I was thinking about writing this on Military Spouse’s Day (the friday before Mother’s Day), and again on Mother’s Day after watching Mrs. Obama and Dr. Biden on the Martha Stewart special highlighting military moms, and finally after listening to an NPR piece on military families. I guess being a military mom with a deployed husband and all it’s attendant business got in the way of timely blogging (smile).
One of the things that kept coming up, that I don’t think was answered well, was how can civilians help military families — especially when they are not near a base, or don’t know any specific family or service member. I thought I’d share a few ideas.
• FRGs (Family Readiness Groups) were mentioned as a source of support. Most every unit has one in some capacity or another. If you know a family, ask how you can support their FRG. The first time TS&WGH (that’s my Tech Support & World’s Greatest Husband) was in Kuwait/Iraq, one of the moms of a single soldier was thousands of miles away, but supported the FRG by sending goodies for care packages and things like 100 plastic eggs for the family Easter party. We loved her.
• ACS is a great on-post resource that you can reach from off-post. The acronym stands for Army Community Service (and I have to believe that the Air Force, Navy, Marines and Coast Guard have similar entities). ACS provides military-life skills classes for families such as how to read the pay statements, help applying for on-post jobs, parenting tips, money management, courses on volunteering and running FRGs, etc. ACS also has loaner kitchen basics for when you first arrive and haven’t gotten your household goods yet. As “den mother” for TS&WGH’s company in 2003, I learned that I didn’t have to have the answers to the families’ problems, I just needed to know where to look for them — and that was most often ACS. Long story short, I’d call ACS at any post and ask how I could help or donate.
• Similarly, the USO provides support to the military. They are not only entertainment for the troops. They operate respite areas in airports (we used the Frankfurt Airport USO as a meeting spot if we ever missed visiting family at the arrival gate) often with snacks and phones for troops to call home. They give phone cards to soldiers to call home (Operation Phone Home in partnership with AT&T). They organize travel outings at overseas posts. Donate to, or volunteer for, the USO and you’ll support both troops and their families.
• Army Emergency Relief provides interest free loans to soldiers and their families in need.
• Volunteer at a VA hospital or clinic.
• Scout groups and similar can “adopt” a soldier and write letters. Or, make cards to be sent to troops so that THEY can write home. My kids LOVE getting monthly handmade cards from TS&WGH care of Operation Write Home.

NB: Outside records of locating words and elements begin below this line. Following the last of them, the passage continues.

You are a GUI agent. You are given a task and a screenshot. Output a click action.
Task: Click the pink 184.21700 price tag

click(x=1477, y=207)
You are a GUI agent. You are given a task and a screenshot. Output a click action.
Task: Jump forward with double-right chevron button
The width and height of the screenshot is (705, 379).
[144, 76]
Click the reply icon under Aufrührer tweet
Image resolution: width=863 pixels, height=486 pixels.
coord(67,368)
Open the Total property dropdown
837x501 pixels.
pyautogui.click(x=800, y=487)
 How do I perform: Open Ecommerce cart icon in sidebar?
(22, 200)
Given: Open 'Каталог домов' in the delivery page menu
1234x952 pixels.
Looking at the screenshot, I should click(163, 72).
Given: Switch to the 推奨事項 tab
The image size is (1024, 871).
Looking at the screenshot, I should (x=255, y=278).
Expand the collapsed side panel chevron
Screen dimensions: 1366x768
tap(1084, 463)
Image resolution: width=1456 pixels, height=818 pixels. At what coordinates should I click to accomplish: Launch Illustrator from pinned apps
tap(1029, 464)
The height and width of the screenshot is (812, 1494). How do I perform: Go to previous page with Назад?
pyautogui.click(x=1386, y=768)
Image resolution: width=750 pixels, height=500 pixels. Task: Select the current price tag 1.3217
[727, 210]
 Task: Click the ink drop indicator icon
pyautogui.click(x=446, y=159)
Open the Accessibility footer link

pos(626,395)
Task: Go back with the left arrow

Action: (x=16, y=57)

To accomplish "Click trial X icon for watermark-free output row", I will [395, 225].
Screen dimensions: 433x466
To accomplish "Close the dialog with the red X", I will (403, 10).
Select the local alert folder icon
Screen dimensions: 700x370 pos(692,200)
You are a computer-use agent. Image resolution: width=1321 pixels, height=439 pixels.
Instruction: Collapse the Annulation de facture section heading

• If you are an educator, counsellor, or school administrator, find out if there’s any military kids in your school and talk to them. During TS&WGH’s first deployment here in Hawaii our kids’ school (off post and with low military enrollment as opposed to other area schools that are predominantly military) the school VP had a lunch club for kids with deployed parents where the kids could talk to each other and/or to the school counsellor about how they felt and how they were coping. My son said he appreciated the opportunity and that there was a girl who cried daily in school, but after meeting a few other kids who also had deployed parents she calmed down a lot.
• Buy a service member and his or her family a drink or a meal. Just say thanks if that’s how you feel.
• Ask at church if there’s any military families in the congregation. Ask them how you can help — babysitting, making a meal, mowing the lawn…
• My son says that staying busy helps him miss his dad less. I also try very hard to keep the kids’ routines as much the same after daddy leaves as when he’s here. So, keeping those kid oriented activities going is a great help. Is your local sports coach or scout leader deploying? Fill in for him or her so the kids have continuity.
I’ve been thinking about what I would want in terms of support from the greater community. Essentially, it came down to thinking about how you’d feel if (or when) you are alone without your usual support system. I get tired of doing everything all the time. I doubt I’d hand over balancing my checkbook to someone else, but I’d happily hand over the vacuum, the kids, or the oven every now and then. So, offering to babysit, or make a meal, or to support an organization that supports military families are all small, but wonderful ways to lend a hand. I know there are many more ways to help. Leave your favorite(s) in the comments if you’d like.